KASZ
- White Hall, Arkansas; United States;
- Broadcast area: Pine Bluff
- Frequency: 1190 kHz
- Branding: Arkansas Rocks

Programming
- Format: Classic rock

Ownership
- Owner: Broadcast Industry Group, LLC
- Sister stations: KLRG, KAFN

History
- First air date: 2008
- Former call signs: KJJI (2008–2023);

Technical information
- Licensing authority: FCC
- Facility ID: 161393
- Class: B
- Power: 25,000 watts (day) 350 watts (night)
- Transmitter coordinates: 34°17′01″N 92°07′40″W﻿ / ﻿34.28361°N 92.12778°W 34° 17' 01" N, 92° 07' 40" W
- Translator: 98.9 K255AX (Pine Bluff)

Links
- Public license information: Public file; LMS;
- Webcast: Listen live
- Website: www.arkansasrocks.com

= KASZ =

KASZ (1190 AM) is an American radio station broadcasting a classic rock format. It is licensed to White Hall, Arkansas, and serves the Pine Bluff area. The station is owned by Charles and Devon Brentlinger, through licensee Broadcast Industry Group, LLC. When it first signed on, it aired a gospel format.

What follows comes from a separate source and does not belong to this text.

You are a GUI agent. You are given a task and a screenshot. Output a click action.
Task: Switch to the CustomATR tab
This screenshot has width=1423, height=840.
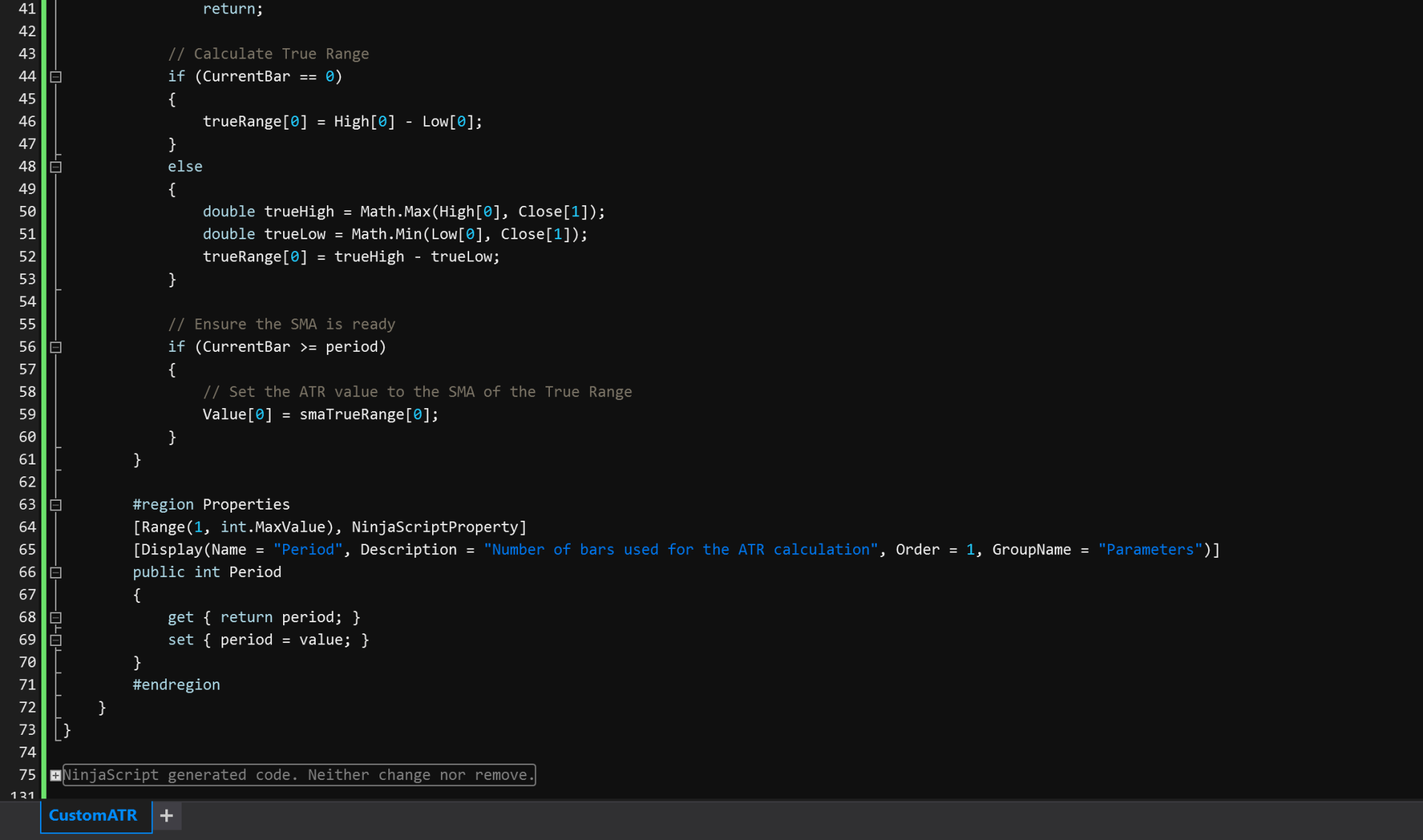(93, 816)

In 2020, the station was featured in a segment of Music Madness in the Northwest Arkansas Democrat Gazette. The station was singled out for its lack of advertising and playing album cuts. It was once a part of the High Plains Radio Network before being sold.

Under its former calls, KJJI, the station joined a network of other stations in Arkansas carrying "Arkasas Rocks", which began expanding in 2023.